Organizing your Evaluation Data: The Importance of Having a Comprehensive Data Codebook
Organizing your Evaluation Data: The Importance of Having a Comprehensive Data Codebook
By J.A. Morrow
![](https://cehhs.utk.edu/elps/wp-content/uploads/sites/9/2024/05/Jennifer-Morrow-Bio-3.jpg)
Data Cleaning Step 1: Create a Data Codebook
As some of you, know I love data cleaning. Weird I know, but I have always found it relaxing to make sure that I have all my data (or my client’s data) organized and cleaned before I start addressing the evaluation questions for a project. Many years ago, myself and my colleague, Dr. Gary Skolits, developed a 12-step method for data cleaning. Over the years we have tweaked the steps and brought on another colleague, Dr. Louis Rocconi, to refine and enhance our workshop training on this topic. One thing though that has remained consistent…and is what I believe to be the most important step…Create a Data Codebook!
Why a Data Codebook?
One of my pet peeves is a disorganized project and inconsistency in how data are organized. For every project, whether it is an evaluation research or assessment project, I start developing a data codebook before I even begin data collection. When I take on a new project from an evaluation or assessment client, I first ask for their codebook or if they don’t have one then I create it for them. Why is this so important, you ask? Think of your codebook as your organizational tool and project history all rolled into one document. It contains everything about your project and greatly aids in getting everyone on your team organized and on the same page. Your clients (and your future self) will greatly appreciate this too!

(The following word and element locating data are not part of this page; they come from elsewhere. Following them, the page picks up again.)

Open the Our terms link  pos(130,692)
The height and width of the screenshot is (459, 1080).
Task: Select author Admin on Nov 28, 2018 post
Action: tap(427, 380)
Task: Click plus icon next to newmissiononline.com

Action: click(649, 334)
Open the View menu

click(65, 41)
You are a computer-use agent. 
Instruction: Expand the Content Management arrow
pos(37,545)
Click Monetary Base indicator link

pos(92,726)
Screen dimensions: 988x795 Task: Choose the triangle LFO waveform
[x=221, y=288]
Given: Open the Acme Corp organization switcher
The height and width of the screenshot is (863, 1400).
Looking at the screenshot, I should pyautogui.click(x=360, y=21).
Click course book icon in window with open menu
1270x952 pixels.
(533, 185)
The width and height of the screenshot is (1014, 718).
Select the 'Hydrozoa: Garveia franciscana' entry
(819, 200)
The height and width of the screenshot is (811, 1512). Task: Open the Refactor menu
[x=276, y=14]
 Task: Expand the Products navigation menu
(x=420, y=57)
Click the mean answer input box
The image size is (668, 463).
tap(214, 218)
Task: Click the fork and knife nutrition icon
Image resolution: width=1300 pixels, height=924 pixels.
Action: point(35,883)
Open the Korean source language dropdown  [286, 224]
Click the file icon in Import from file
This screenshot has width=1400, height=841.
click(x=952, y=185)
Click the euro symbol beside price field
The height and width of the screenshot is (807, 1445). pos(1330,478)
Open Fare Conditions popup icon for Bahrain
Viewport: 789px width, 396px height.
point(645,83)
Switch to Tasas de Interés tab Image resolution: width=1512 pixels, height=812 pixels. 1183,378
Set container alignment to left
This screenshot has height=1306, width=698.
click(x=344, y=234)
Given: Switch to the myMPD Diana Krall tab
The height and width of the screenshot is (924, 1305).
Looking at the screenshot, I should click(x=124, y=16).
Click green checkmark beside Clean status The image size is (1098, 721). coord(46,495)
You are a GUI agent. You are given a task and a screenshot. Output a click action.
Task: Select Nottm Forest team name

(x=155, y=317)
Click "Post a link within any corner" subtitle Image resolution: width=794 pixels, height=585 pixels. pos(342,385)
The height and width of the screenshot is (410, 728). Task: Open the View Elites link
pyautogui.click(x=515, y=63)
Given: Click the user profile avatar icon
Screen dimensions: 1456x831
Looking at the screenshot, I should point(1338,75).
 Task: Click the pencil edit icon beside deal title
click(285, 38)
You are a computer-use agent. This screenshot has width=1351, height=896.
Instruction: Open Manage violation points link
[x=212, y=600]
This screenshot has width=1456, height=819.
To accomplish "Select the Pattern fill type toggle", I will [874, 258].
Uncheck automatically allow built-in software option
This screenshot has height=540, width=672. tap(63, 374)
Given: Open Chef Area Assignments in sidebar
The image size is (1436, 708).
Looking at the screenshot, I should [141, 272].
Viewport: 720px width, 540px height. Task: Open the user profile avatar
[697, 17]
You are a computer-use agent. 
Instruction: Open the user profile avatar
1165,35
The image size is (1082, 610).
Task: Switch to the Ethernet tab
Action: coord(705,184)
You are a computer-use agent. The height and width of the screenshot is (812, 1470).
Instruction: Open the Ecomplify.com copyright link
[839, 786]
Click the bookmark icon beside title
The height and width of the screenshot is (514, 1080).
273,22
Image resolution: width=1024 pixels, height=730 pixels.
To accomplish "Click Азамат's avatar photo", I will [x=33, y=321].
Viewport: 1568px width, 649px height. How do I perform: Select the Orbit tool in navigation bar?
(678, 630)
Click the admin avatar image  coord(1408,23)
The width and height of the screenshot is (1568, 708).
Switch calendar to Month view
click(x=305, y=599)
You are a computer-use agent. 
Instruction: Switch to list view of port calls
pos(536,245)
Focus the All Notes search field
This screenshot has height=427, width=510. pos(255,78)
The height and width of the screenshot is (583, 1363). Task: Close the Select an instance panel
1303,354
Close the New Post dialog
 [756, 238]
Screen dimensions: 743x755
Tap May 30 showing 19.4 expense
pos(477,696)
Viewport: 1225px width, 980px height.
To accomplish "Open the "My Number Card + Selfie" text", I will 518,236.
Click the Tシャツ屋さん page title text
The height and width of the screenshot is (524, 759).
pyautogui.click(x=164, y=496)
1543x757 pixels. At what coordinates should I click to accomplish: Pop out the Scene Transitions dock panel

Your data codebook is a living document, it changes throughout the life of a project as you add new data, modify data, and make decisions throughout the course of the project. Not having a data codebook can lead to confusion and increase the chances of someone on your team making a mistake when analyzing data and disseminating information to your clients. Sadly, I have sat through presentations where a client points out a mistake or has a question about the data that can’t be answered by the evaluation team because they don’t have a record of what was done. Clients are never happy when this happens!
What is in a Data Codebook?
I usually include the following 9 things in my data codebooks:
- Name of the Evaluation Project
- Variable Names
- Variable Labels
- Value Labels
- Newly Created/Modified Variables (and how you created/modified these)
- Citations for Scales and Sources of Data for the Project
- Reliability of any Composite Items
- List of Datasets and Sample Size for Each
- Project Diary/Notebook
I typically put the first 7 in one table, which I create in Microsoft Word. You can also create your codebook using Excel or any other analysis software package (e.g, SPSS, R). This first table provides details about all of the data for a project. As I make any changes to the datasets, I add any new variables that I create to this table and write up my decision making for any changes in the project diary/notebook section of my codebook.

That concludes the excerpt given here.